In contrast, from 2009-2013, VIX spot has spent the majority of the time below 20, and practically all of the time below 20 in the past 18 months:
Once again, the 20 level is marked in red.
I find it fascinating that the total point increase over time has been greater in the 2009-2013 period, but implied volatility has been much, much lower during this rally than during the 1996-2000 rally.
In other words, close-to-close volatility has been much lower this time around, even though the volatility of the entire bull market has been higher.
Is the compression of that daily volatility a sign of health or complacency? We’ll only know that answer in retrospect. But this week’s action in the VIX has caught our eye as well. VIX spot is higher this week, even as the SPX index has rallied to new all-time highs. CC p0inted out that the action was similar to what we wrote about on May 15th of this year, in this post:
Sure enough, new all-time highs in the SPX index have resulted in an almost 100 point move higher since that breakout. The move’s velocity has picked up in the last week, which is causing volatility traders to re-assess the low pricing of options.
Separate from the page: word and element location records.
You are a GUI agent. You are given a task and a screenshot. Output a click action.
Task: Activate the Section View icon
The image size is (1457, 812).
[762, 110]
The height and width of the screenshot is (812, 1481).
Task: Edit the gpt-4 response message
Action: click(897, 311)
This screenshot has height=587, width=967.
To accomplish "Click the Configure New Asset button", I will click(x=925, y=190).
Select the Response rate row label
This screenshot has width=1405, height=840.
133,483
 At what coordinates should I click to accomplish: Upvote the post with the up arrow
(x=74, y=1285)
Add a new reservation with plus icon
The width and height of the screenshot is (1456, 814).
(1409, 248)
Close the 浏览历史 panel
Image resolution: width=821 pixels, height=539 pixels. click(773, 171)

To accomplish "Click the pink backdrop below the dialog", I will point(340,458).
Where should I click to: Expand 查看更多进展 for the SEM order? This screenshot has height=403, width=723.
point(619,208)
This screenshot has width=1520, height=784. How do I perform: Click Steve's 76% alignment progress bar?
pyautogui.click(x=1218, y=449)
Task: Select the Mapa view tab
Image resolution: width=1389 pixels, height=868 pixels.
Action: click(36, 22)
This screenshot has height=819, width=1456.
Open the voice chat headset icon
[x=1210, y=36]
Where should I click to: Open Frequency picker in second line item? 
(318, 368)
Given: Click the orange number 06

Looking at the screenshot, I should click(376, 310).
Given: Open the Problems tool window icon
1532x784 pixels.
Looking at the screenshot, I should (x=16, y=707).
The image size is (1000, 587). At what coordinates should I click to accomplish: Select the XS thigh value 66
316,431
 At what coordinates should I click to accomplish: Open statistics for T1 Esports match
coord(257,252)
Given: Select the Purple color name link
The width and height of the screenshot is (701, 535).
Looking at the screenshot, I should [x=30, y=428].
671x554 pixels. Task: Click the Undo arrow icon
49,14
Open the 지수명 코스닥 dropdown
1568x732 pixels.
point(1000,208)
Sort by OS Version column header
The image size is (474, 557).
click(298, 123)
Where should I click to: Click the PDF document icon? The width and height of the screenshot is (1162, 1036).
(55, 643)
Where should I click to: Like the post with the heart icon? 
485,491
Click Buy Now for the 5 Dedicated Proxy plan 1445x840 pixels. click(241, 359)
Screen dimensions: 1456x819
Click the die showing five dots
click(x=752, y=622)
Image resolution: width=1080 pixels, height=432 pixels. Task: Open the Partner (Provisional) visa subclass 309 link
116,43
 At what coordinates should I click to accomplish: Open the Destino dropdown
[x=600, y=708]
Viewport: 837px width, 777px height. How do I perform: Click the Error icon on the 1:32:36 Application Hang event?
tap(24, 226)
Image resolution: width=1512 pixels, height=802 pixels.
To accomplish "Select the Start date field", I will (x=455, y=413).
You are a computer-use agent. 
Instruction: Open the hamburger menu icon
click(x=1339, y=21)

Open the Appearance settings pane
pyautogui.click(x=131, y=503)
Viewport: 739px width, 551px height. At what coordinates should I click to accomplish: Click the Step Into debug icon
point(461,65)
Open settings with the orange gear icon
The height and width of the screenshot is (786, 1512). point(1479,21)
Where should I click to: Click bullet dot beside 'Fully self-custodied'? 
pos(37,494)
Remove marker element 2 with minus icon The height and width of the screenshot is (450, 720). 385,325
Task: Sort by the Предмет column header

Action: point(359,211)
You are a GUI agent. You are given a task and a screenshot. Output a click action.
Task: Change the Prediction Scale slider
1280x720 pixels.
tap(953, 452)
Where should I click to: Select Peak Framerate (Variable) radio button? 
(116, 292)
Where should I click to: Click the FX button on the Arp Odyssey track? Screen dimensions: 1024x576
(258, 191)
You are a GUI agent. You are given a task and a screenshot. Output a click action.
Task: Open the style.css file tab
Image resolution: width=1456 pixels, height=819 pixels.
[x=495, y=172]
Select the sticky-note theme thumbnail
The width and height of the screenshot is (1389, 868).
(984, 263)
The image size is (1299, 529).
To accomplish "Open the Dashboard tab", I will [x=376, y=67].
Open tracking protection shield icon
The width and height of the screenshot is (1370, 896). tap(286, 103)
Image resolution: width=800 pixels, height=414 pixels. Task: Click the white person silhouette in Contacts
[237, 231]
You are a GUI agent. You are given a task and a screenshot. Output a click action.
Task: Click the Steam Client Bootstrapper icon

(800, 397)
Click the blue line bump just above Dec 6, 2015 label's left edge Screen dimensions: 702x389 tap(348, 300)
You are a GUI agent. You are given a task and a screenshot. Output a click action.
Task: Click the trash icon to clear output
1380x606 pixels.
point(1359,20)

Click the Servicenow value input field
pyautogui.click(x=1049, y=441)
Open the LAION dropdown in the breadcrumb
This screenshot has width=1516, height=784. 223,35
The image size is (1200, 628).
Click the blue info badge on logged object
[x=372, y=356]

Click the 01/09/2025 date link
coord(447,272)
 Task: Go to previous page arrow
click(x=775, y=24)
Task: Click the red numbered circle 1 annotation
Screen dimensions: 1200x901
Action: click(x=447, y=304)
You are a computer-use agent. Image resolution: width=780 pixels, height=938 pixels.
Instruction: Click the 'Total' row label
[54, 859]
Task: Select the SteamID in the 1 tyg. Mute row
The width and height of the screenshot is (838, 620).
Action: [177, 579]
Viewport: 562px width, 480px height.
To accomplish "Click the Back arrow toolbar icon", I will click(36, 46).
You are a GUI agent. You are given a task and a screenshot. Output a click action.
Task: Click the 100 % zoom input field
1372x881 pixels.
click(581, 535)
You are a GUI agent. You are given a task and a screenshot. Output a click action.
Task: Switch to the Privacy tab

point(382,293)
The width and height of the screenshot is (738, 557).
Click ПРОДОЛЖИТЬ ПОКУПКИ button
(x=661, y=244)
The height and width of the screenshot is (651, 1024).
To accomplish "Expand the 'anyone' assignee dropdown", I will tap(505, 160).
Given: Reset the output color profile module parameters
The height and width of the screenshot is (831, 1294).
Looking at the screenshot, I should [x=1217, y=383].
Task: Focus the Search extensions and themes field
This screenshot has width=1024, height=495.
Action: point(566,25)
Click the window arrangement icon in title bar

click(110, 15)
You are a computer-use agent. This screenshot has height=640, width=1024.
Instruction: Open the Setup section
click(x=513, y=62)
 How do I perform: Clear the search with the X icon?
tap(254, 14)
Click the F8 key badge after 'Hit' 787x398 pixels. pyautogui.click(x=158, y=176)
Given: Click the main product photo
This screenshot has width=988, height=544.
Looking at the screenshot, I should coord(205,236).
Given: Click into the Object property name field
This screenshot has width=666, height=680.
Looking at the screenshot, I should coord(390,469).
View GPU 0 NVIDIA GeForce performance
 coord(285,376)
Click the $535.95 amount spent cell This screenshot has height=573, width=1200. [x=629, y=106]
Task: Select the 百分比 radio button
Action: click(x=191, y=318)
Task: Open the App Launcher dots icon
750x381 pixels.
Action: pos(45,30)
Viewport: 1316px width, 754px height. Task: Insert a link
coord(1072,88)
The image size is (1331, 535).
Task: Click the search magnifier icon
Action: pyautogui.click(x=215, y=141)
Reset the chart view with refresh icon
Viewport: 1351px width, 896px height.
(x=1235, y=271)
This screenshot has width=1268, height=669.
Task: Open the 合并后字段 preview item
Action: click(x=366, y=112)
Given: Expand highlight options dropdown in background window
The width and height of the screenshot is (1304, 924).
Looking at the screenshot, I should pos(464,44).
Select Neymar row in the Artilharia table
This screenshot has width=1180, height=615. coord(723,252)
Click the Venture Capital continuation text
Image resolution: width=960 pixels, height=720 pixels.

Buyers of protection are also likely getting more aggressive as prices advance so aggressively.
With no upside resistance for the SPX index, volatility is liable to increase in both directions. Regardless, with the VIX in the low teens and realized volatility increasing in the high fliers (see NFLX, FB, BIDU or GRPN today), the risk/reward for long VIX trades looks increasingly attractive. We’ve had alot of success with long VIX strategies this year (most recent here) and we’ll be looking for similar entries if given the opportunity in the near future.